Marta est fumeuse et fumasse, elle se plaint de la cigarette dans les locaux : ça n’arrête pas, au 2ème étage du 47 rue Farhat Hached, dans les locaux de la Forum tunisienne pour les droits économiques et sociaux (FTDES). Ça fume aussi beaucoup sous les crânes, et ça ne va guère se calmer, à trois jours de l’ouverture du forum social mondial 2013 (FSM), qui se tient à Tunis (26-30 mars).

Bénévole dans l’équipe de préparation, Marta pianote une bonne partie de la journée sur son ordinateur portable, l’outil de travail de base avec le smartphone, ou bien virevolte dans les couloirs, à la recherche d’Abderrahmane et de Hamouda, les deux responsables habilités à trancher dans la minute les myriades d’ultimes décisions à prendre, assez peu bénignes en général. Par exemple, veiller à ne pas installer un débat sur le Sahara occidental dans une salle contiguë à celle des syndicats marocains — clash probable.

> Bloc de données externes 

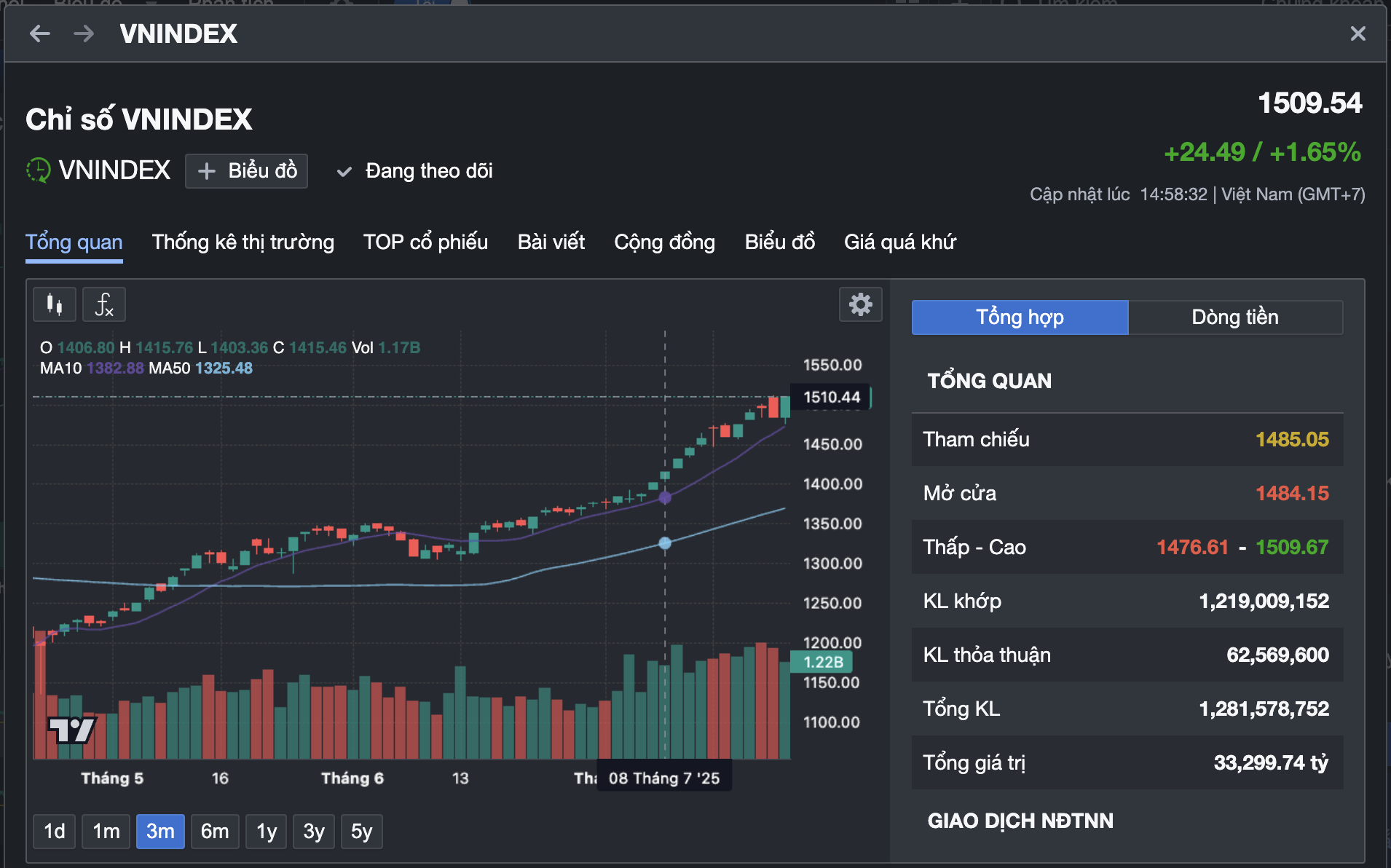Click the back arrow navigation icon

pos(40,33)
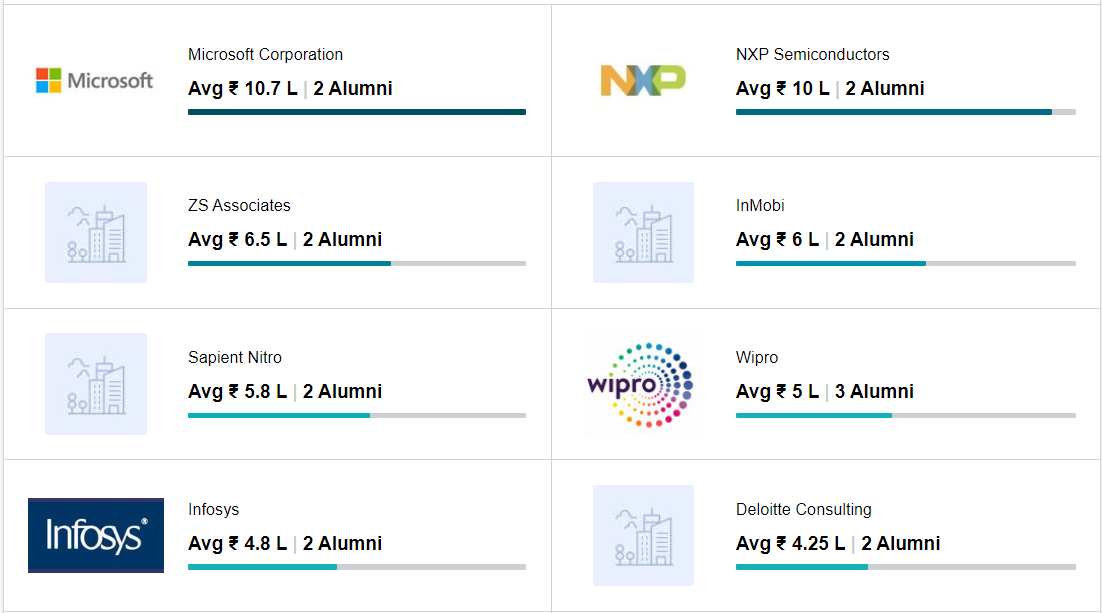Open the Wipro company page
Screen dimensions: 1102x613
click(758, 357)
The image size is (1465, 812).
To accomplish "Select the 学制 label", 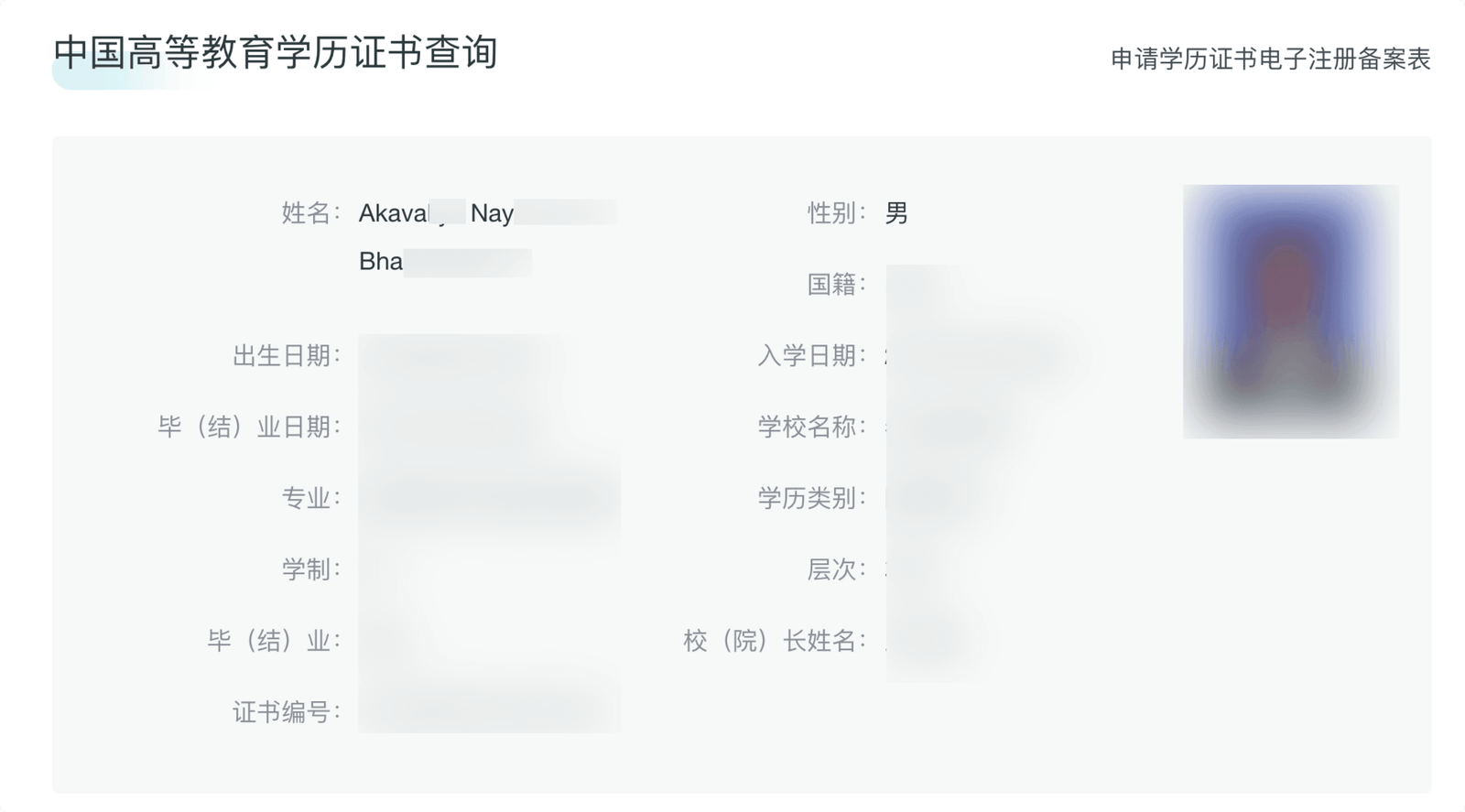I will pyautogui.click(x=311, y=570).
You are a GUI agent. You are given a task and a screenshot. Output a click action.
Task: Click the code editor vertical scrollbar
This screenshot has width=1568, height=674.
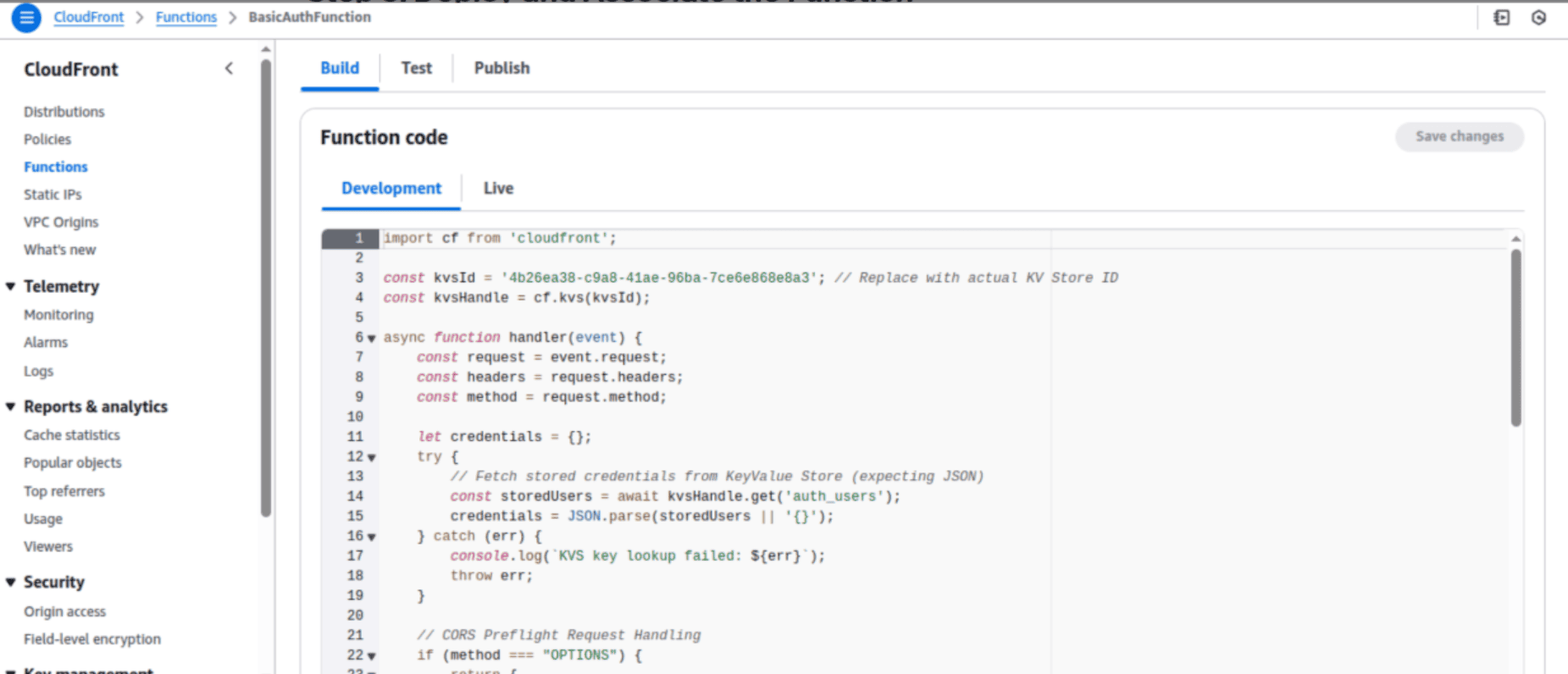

Vers 18 heures, les va-et-viens s’amplifient. C’est l’heure des réunions générales. Les bénévoles rappliquent, occupés ailleurs dans la journée, à la fac ou au boulot — mais tout le monde n’a pas d’emploi salarié en Tunisie, loin de là, il existe même une virulente Union des diplômés chômeurs, comptant 300 000 membres.

Le gouvernement a tenu parole pour son aide logistique sur le campus El Manar, où se tiendront les débats. Signe de démocratie naissante : il n’en est pas moins vilipendé sans retenue par les mouvements sociaux pour le marasme qui englue le pays, à la parole libérée par le renversement de Ben Ali le 14 janvier 2011, mais dont le boulet économique s’est alourdi. « La majorité comme l’opposition ont intérêt à ce que le FSM soit un succès , constate un animateur avec un air entendu. Le monde nous regarde, et il ne comprendrait pas qu’en Tunisie, l’étincelle du printemps arabe, les autorités nous mettent des bâtons dans les roues. »

Les organisateurs attendent des représentants d’un millier de mouvement sociaux tunisiens —  « et beaucoup de provinciaux » . Ils escomptent du FSM un renforcement de leur capacité à peser sur une situation politique qui leur échappe, malgré leur contribution majeure à la Révolution de jasmin. Au total, « plusieurs milliers » de participants venus de 127 pays convergent vers Tunis. On disait « 50 » à la place de « plusieurs » , il y a peu. Tout s’accélère, la communication devient parfois qualitative afin de prévenir de possibles déconvenues.

Des provocations des islamistes ? La main-mise possible de l’opposition de gauche sur le FMS ? On n’est pas plus inquiets que cela, au 47 rue Farhat Hached, où l’on brandit la « charte de Porto Alegre » : « le forum est un espace ouvert. Tout le monde a le droit de s’y exprimer, nous ne redoutons aucun débat. »

Les Français seront nombreux : le pays « des droits de l’Homme » a adopté la Tunisie, il aime bien les endroits où le peuple fait tomber des têtes. Quelques débats risquent cependant de pimenter d’un peu de complexité une vision communément européenne de la solidarité progressiste. Ainsi, dans le monde arabe, les mouvements sociaux ne sont pas unanimement en faveur des minorités (Amazighs, Sahraouis) ni même supporteur de la rébellion anti-Assad en Syrie, vue par certains comme le bras armé d’un complot fomenté dans le Golfe…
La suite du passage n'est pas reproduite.